STORICISMOSi vada all’identificazione del giudizio definitorio e di quello individuale, radice (problematica) del suo modo di intendere lo storicismo. E poi ci sono le tesi sulla storia, da quelle giovanili che la riducevano sotto il concetto generale dell’arte a quelle dell’età matura, che vi indicarono invece l’intreccio delle categorie costitutive del reale, la dissero identica alla filosofia e la definirono come sempre contemporanea nel pensiero che si indaghi in essa. Una tesi alla quale talvolta si torna, non sempre, per la verità, in modo adeguato. Da tutto questo, e molto altro si potrebbe dire, emerge, in Croce, un carattere alternativo a quello della cultura dominante, che credo debba essere messo in luce con più nettezza di quanta se ne sia usata in passato. 

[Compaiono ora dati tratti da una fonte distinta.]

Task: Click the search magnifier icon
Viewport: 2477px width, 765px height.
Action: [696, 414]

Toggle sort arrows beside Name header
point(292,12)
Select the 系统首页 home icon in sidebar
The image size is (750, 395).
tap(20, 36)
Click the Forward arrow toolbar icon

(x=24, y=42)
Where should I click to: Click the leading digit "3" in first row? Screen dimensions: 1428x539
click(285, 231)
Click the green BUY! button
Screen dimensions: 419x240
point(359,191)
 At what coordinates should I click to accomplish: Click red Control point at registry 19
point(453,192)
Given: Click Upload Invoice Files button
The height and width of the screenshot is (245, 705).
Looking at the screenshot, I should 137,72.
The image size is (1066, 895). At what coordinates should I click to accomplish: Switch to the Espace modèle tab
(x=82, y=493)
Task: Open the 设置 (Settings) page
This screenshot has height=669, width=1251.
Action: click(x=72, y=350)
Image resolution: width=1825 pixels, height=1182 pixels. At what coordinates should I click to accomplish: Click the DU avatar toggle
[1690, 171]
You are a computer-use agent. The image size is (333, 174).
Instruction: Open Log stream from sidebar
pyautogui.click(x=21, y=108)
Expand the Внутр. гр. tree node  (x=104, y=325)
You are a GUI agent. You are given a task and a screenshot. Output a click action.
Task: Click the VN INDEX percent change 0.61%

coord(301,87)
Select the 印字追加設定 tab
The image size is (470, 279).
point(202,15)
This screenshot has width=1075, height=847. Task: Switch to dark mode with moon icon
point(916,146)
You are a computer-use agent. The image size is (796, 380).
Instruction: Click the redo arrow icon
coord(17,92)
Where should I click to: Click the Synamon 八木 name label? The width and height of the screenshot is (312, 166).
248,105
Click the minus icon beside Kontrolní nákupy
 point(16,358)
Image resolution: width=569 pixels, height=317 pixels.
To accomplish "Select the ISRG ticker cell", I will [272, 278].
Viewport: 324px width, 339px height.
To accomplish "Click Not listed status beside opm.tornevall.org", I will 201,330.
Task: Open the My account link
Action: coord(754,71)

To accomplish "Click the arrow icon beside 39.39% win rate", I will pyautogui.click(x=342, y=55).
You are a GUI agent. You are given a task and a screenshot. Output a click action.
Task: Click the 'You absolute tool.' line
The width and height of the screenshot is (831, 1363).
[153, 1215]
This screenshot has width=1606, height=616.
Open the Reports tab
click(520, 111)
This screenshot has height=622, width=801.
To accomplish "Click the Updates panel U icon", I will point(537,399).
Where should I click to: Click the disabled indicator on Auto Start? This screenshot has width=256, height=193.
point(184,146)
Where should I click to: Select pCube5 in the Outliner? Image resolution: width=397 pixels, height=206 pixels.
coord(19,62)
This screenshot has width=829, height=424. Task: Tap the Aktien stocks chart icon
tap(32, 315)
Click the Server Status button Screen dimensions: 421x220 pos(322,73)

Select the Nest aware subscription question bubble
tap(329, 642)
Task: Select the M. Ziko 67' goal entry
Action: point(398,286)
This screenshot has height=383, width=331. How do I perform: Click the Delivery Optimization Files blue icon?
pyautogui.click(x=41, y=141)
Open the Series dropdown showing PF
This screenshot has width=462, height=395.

Croce fu un pensatore alternativo, un critico della cultura italiana che non lo accolse mai senza nutrire forti perplessità, pronta, al momento opportuno, a dichiarargli la sua avversione e la sua ostilità: anche perché fu, in senso profondissimo, un pensatore laico, che identicava il cattolicesimo nel passato, in tutte le sue forme, e l’Italia paese laico non è. Se è così, non è per paradosso se si dice che a una parte notevole della cultura italiana, Croce fu estraneo, e che quella fu estranea a lui. Meglio di altri lo avvertì un romanziere, Raffaele La Capria, in belle pagine. Ma la sua intuizione non fu capita e valorizzata, come meritava.
Per finire due cose vanno messe in chiaro. La prima è che, come tutti i filosofi del passato Croce è, o sarà, attuale nel momento in cui, nel rapporto stretto con lui, si accenderà la luce della filosofia e si ragionerà, obbedendo a essa e a niente altro. La seconda è che, se si volesse comprendere qualcosa della nostra storia più recente, leggerlo sarebbe necessario. Ma dubito che, almeno per i prossimi decenni, questo avverrà.